To create a cached prompt executor, perform the following:

  1. Create a prompt executor for which you want to cache responses.
  2. Create a CachedPromptExecutor instance by providing the desired cache and the prompt executor you created.
  3. Run the created CachedPromptExecutor with the desired prompt and model.

Here is an example:

// Create a prompt executor
val client = OpenAILLMClient(System.getenv("OPENAI_API_KEY"))
val promptExecutor = SingleLLMPromptExecutor(client)

// Create a cached prompt executor
val cachedExecutor = CachedPromptExecutor(
    cache = FilePromptCache(Path("path/to/your/cache/directory")),
    nested = promptExecutor
)

// Run cached prompt executor for the first time
// This will perform an actual LLM request
val firstTime = measureTimeMillis {
    val firstResponse = cachedExecutor.execute(prompt, OpenAIModels.Chat.GPT4o)
    println("First response: ${firstResponse.first().content}")
}
println("First execution took: ${firstTime}ms")

// Run cached prompt executor for the second time
// This will return the result immediately from the cache
val secondTime = measureTimeMillis {
    val secondResponse = cachedExecutor.execute(prompt, OpenAIModels.Chat.GPT4o)
    println("Second response: ${secondResponse.first().content}")
}
println("Second execution took: ${secondTime}ms")

The example produces the following output:

First response: Hello!

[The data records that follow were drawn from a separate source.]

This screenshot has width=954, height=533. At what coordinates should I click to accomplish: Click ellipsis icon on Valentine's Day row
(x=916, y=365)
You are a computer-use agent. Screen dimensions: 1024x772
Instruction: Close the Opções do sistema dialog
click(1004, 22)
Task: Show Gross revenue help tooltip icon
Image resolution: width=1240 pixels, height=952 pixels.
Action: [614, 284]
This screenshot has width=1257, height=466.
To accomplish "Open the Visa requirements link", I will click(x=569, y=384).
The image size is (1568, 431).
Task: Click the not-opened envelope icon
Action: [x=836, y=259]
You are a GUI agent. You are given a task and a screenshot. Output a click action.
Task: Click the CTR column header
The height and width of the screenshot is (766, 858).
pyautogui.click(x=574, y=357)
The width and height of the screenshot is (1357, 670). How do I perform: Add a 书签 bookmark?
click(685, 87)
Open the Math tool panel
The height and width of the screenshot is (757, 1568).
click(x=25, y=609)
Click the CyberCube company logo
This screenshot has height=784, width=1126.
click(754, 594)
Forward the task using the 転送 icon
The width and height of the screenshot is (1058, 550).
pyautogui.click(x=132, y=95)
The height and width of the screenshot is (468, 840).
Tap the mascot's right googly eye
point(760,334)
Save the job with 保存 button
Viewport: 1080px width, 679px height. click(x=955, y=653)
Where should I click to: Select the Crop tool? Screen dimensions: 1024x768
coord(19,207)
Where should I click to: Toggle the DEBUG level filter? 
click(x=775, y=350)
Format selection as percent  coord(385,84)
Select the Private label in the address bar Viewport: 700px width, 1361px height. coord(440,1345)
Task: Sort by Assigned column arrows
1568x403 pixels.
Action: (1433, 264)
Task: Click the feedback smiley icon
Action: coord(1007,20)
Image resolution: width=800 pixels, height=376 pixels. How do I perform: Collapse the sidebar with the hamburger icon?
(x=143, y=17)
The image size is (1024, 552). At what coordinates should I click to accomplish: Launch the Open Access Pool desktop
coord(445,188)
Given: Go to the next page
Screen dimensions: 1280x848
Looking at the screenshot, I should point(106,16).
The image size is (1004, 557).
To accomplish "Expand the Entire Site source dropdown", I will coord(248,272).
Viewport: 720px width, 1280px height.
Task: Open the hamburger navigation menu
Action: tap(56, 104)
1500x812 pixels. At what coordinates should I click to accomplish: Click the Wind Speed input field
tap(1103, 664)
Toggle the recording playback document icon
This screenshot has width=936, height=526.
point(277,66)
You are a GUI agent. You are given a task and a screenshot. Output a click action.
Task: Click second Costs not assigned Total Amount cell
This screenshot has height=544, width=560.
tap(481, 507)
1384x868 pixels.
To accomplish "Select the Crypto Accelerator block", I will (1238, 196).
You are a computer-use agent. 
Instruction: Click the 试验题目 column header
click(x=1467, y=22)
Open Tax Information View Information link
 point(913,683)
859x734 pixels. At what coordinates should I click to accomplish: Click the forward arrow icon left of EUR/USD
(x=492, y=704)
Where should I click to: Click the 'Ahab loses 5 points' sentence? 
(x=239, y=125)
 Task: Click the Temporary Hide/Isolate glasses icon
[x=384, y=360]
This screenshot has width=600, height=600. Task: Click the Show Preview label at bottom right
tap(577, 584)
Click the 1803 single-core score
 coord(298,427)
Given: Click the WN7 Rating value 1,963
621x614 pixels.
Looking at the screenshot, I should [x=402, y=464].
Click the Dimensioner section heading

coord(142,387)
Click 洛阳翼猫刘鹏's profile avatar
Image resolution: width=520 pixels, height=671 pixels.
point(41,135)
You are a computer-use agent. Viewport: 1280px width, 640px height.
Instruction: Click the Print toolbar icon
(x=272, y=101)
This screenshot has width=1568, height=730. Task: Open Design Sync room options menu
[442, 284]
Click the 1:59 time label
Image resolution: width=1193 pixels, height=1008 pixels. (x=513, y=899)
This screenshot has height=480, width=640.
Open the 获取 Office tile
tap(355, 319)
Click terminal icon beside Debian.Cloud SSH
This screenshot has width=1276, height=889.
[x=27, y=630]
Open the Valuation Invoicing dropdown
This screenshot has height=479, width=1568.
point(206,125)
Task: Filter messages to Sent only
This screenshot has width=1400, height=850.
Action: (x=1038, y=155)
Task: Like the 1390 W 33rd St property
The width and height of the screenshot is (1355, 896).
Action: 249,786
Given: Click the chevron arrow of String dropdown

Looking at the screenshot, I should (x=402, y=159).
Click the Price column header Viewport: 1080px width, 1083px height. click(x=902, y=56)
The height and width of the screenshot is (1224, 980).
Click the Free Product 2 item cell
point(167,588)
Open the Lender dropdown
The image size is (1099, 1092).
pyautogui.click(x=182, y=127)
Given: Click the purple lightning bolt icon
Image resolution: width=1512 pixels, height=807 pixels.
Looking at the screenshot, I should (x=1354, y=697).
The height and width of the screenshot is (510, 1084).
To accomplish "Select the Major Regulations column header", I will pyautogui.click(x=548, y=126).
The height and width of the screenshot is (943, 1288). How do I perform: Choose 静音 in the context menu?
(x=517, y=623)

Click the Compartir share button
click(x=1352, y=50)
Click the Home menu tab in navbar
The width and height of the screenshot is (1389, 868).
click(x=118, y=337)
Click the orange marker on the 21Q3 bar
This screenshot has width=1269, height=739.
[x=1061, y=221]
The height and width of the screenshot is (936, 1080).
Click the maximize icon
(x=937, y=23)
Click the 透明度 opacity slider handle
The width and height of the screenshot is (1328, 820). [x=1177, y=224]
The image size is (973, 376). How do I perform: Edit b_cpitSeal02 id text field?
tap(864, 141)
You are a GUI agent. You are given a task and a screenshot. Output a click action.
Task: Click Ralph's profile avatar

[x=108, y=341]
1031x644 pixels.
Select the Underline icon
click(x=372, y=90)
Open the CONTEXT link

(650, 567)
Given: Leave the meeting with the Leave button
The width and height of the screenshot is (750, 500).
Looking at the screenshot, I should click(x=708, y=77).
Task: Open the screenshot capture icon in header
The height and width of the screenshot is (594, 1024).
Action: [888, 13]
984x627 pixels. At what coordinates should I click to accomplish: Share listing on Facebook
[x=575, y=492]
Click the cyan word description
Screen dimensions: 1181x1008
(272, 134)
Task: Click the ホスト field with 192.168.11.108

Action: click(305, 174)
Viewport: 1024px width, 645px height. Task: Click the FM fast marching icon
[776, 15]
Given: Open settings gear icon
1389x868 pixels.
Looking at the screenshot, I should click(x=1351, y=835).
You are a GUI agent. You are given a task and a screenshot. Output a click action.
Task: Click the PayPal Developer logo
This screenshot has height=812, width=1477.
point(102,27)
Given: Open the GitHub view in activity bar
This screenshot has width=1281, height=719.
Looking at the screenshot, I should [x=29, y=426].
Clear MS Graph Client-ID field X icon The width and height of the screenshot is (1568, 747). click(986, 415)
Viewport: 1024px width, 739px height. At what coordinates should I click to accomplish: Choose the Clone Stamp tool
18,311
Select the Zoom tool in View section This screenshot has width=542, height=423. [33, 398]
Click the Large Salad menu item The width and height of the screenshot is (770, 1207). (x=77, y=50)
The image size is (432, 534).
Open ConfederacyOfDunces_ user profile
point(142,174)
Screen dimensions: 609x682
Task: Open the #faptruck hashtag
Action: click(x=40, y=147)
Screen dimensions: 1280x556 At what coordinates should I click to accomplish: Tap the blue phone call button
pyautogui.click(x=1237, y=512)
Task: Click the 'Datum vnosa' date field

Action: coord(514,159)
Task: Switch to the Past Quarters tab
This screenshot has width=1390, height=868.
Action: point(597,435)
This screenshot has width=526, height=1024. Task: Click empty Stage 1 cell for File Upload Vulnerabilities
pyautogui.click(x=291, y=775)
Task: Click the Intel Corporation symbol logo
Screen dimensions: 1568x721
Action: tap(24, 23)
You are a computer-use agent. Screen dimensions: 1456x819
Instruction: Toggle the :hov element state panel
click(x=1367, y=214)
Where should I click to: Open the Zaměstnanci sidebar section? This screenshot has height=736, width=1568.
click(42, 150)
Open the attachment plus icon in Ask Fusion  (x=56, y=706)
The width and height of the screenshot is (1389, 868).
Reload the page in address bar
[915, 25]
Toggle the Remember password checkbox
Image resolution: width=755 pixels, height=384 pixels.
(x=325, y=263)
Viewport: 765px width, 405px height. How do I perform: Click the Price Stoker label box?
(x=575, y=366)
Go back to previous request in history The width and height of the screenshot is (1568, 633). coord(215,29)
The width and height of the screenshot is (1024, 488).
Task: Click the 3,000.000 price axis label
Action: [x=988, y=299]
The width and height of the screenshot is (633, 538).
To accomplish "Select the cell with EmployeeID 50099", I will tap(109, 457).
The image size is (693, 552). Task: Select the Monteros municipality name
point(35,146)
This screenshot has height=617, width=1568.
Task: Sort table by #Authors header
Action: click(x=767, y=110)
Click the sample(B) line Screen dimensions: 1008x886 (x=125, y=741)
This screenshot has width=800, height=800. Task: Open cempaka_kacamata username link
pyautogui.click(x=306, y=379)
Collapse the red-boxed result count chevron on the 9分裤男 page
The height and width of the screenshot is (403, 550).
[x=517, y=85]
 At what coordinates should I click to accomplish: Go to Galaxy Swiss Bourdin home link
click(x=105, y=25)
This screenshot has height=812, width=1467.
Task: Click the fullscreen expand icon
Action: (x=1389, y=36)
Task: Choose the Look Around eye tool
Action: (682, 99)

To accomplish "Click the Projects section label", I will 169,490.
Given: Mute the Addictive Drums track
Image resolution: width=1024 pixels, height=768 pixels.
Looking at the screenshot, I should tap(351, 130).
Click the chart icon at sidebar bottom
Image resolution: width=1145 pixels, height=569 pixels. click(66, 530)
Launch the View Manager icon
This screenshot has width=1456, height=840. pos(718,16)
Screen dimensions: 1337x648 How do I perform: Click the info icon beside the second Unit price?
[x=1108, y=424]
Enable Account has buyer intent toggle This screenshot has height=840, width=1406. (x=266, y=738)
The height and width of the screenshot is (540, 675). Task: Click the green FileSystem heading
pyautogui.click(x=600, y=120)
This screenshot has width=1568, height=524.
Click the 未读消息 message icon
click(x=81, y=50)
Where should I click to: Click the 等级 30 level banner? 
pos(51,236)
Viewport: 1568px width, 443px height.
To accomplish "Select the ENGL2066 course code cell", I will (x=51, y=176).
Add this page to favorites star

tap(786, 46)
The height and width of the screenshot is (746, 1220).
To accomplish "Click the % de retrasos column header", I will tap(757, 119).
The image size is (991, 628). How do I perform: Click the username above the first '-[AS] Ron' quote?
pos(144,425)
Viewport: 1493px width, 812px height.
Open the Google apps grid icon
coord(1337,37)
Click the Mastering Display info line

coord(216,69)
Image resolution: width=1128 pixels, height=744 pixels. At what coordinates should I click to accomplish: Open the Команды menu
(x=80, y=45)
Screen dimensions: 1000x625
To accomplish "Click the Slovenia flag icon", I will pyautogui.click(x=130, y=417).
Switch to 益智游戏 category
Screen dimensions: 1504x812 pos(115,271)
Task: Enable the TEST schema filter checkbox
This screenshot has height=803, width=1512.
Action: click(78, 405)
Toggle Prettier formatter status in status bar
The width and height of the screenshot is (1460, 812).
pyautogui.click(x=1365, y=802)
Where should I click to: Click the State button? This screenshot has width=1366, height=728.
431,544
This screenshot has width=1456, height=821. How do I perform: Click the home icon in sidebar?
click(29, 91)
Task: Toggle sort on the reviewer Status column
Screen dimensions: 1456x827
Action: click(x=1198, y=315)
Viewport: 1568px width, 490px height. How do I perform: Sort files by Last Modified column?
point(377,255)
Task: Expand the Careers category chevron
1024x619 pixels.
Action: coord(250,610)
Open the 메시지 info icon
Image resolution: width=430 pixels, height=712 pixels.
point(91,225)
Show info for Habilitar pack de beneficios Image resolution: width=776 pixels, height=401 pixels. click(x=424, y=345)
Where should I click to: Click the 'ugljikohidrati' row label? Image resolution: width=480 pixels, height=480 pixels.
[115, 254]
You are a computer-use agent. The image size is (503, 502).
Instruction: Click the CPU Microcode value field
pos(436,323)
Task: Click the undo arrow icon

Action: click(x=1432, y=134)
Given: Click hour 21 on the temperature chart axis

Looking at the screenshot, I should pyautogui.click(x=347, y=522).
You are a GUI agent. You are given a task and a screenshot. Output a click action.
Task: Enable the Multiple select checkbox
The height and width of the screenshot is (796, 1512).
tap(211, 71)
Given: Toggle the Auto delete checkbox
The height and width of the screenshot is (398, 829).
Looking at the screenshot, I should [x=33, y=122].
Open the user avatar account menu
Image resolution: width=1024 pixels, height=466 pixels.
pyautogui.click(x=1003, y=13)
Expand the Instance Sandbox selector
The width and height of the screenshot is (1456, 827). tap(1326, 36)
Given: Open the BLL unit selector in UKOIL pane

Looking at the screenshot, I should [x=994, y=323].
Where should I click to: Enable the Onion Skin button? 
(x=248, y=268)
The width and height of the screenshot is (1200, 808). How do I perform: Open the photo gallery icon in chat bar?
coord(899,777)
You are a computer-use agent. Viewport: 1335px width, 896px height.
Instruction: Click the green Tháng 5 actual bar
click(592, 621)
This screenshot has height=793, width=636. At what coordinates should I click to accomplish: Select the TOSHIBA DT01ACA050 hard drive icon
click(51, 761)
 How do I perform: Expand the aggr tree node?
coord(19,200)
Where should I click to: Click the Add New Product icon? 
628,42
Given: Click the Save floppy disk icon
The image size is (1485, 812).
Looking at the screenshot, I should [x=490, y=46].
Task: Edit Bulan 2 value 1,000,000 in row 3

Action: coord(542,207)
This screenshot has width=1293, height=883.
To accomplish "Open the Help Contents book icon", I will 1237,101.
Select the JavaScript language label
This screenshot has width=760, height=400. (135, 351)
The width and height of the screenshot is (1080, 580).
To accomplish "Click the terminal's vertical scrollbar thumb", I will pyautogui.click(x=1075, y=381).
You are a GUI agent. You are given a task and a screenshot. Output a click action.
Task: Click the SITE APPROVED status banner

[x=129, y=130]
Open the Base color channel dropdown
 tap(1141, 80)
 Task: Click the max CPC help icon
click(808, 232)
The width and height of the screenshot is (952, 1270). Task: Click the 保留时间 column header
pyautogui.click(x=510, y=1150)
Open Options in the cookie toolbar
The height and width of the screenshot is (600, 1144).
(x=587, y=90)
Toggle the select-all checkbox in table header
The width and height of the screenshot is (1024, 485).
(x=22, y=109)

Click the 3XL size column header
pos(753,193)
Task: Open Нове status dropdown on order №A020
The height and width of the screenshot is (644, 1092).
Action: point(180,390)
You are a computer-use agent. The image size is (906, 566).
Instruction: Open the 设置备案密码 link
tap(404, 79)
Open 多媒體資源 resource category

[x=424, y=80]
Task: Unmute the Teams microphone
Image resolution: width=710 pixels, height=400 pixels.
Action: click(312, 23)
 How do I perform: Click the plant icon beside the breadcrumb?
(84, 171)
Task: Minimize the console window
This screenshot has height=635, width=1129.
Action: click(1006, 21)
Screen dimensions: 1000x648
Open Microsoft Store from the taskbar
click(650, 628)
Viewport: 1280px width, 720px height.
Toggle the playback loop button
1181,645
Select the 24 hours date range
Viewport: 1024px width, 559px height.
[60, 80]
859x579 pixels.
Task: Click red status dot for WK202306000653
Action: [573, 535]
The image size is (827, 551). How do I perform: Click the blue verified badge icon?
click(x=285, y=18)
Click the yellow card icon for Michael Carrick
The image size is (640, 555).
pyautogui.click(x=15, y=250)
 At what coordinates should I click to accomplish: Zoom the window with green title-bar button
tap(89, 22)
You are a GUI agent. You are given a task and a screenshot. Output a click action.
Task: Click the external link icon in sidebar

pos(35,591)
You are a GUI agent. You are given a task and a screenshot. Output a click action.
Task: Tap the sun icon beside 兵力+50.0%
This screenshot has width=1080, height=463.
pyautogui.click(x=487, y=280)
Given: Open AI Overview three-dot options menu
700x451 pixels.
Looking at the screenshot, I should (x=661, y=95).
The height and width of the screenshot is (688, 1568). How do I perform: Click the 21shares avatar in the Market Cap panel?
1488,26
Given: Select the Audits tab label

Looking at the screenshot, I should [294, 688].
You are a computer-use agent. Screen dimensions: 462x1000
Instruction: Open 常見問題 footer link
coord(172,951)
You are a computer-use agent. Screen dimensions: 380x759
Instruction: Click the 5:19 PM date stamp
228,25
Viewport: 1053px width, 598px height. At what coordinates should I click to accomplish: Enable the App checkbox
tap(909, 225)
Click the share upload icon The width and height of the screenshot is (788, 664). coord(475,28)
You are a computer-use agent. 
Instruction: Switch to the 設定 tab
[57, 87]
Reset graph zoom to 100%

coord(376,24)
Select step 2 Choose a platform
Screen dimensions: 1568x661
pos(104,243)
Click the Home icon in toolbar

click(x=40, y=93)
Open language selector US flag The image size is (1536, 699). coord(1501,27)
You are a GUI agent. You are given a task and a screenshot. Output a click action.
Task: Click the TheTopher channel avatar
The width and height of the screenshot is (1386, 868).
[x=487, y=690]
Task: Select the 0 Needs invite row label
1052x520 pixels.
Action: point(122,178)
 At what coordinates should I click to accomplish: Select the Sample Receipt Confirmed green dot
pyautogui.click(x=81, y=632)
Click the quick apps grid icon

It seems like we're starting a new conversation. What can I help you with today?
First execution took: 48ms
Second response: Hello! It seems like we're starting a new conversation. What can I help you with today?
Second execution took: 1ms
The second response is retrieved from the cache, which took only 1ms.

Note

  • If you call executeStreaming() with the cached prompt executor, it produces a response as a single chunk.
  • If you call moderate() with the cached prompt executor, it forwards the request to the nested prompt executor and does not use the cache.
  • Caching of multiple choice responses (executeMultipleChoice()) is not supported.